• _Extrait de l'arrêt_:
Arrêt du 1er avril 2005 
Ire Cour civile 
 
Composition 
MM. et Mme les Juges Corboz, Président, Klett et Favre. 
Greffier: M. Ramelet. 
 
Parties 
A.________ Sàrl, rue du Rhône 62, 1204 Genève, 
défenderesse et recourante, représentée par Me Kamen Troller, avocat, case postale 393, 1211 Genève 12, 
 
contre 
 
B.________ (Suisse) SA, rue Céard 13, 1204 Genève, 
demanderesse et intimée, représentée par Me André Kaplun, avocat, case postale 166, 1211 Genève 12. 
 
Objet 
contrat de distribution; acte illicite, 
 
recours en réforme contre l'arrêt de la Chambre civile de la Cour de justice du canton de Genève du 23 novembre 2004. 
 
Faits: 
A. 
A.a A.________, dont le siège est à Paris, est titulaire des différentes marques "AX.________" et de leurs dérivés comprenant le vocable "A.________", qui sont destinés à distinguer des articles de prêt-à-porter et leurs accessoires. 
 
A.________ (Suisse) Sàrl (la défenderesse), inscrite au Registre du commerce de Genève, a pour but la fabrication et la distribution de produits textiles et d'articles d'habillement ainsi que l'exploitation de boutiques. En décembre 2002, elle a ouvert un magasin à Genève, et y vend depuis les produits de la marque "AX.________". 
 
B.________ SA (la demanderesse ou B.________) a pour but l'exploitation d'une boutique d'habillement. Z.________ en est le directeur avec signature individuelle. La demanderesse commercialise depuis les années 1980 des produits de la marque "AX.________".

• _Enregistrements présentés_:
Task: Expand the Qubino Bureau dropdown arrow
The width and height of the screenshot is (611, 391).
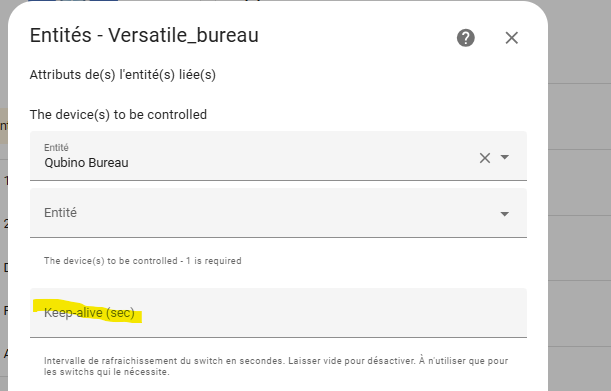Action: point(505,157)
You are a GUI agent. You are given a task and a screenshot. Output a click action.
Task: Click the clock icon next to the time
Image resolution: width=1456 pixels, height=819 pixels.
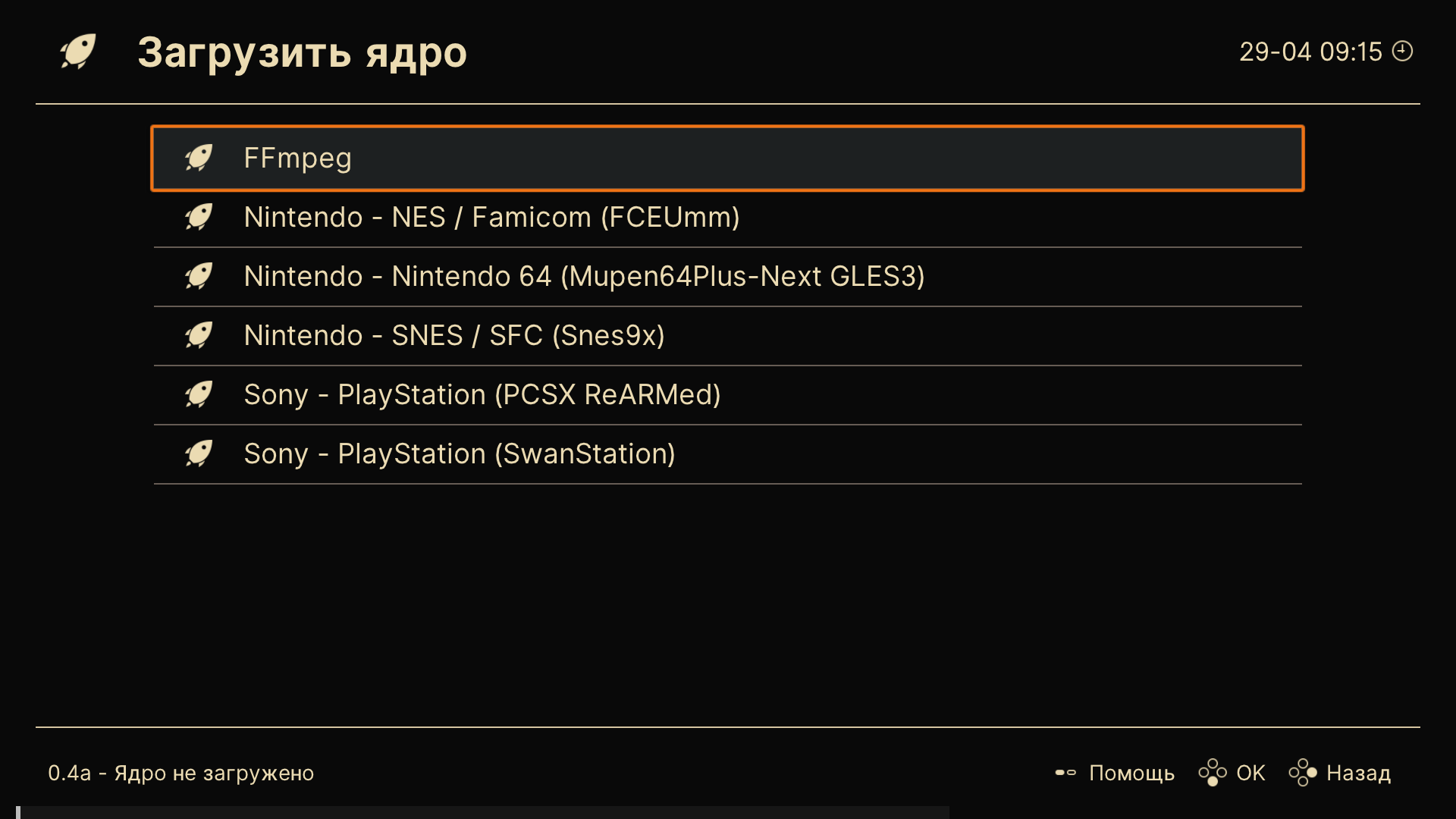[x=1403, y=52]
==
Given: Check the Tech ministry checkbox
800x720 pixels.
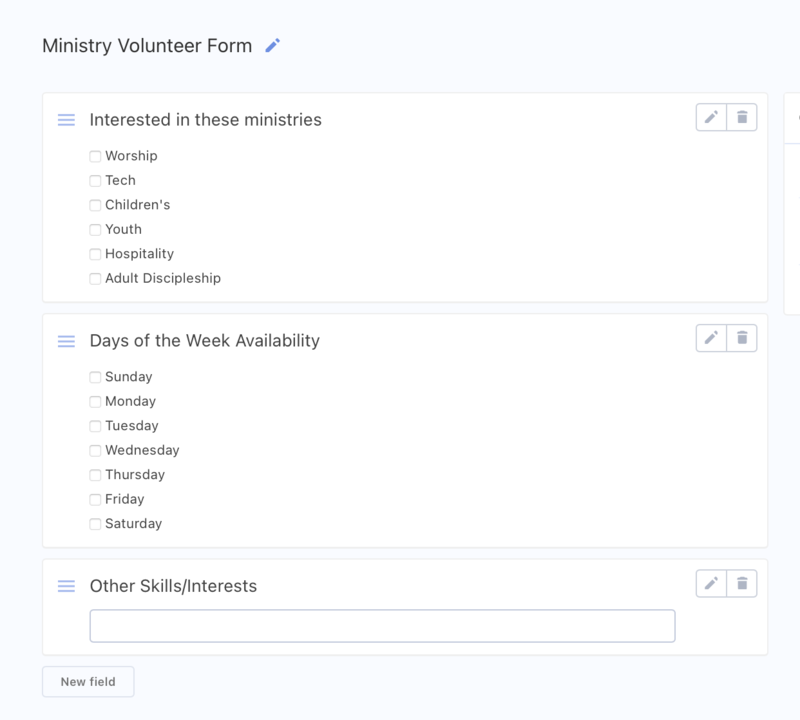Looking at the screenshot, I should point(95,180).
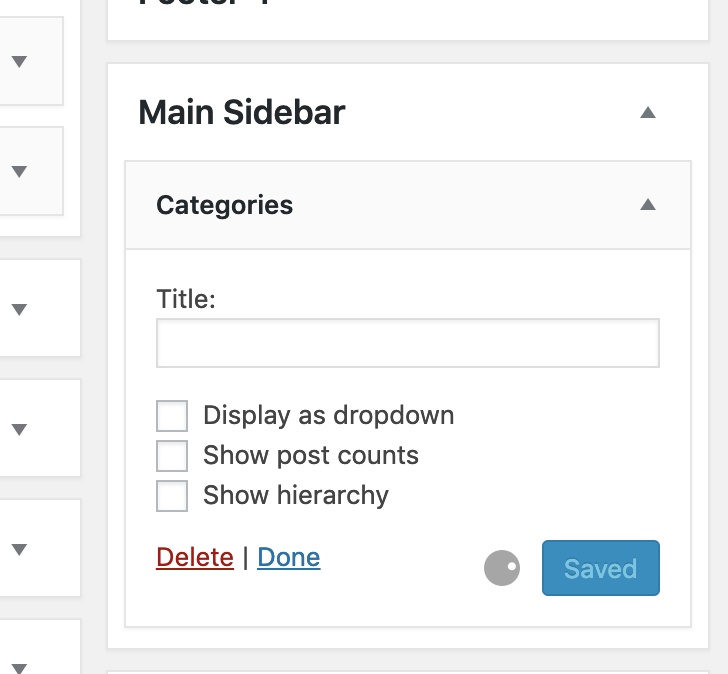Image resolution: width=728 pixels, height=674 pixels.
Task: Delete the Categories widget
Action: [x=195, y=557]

• _Petit exercice 1_:
Quels sont les noms des juges qui composent la cour dans l'extrait de l'arrêt ?
• _Petit exercice 2_:
Recopiez les lignes des enregistrements depuis celle qui contient "Given: Check the Tech ministry checkbox" jusqu'à celle qui contient "Action: [x=195, y=557]", incluse. Laissez les images de côté.
L'extrait et les enregistrements proviennent de sources différentes.

• _Réponse attendue 1_:
Corboz (président), Klett et Favre.

• _Réponse attendue 2_:
Given: Check the Tech ministry checkbox
800x720 pixels.
Looking at the screenshot, I should point(95,180).
Image resolution: width=728 pixels, height=674 pixels.
Task: Delete the Categories widget
Action: [x=195, y=557]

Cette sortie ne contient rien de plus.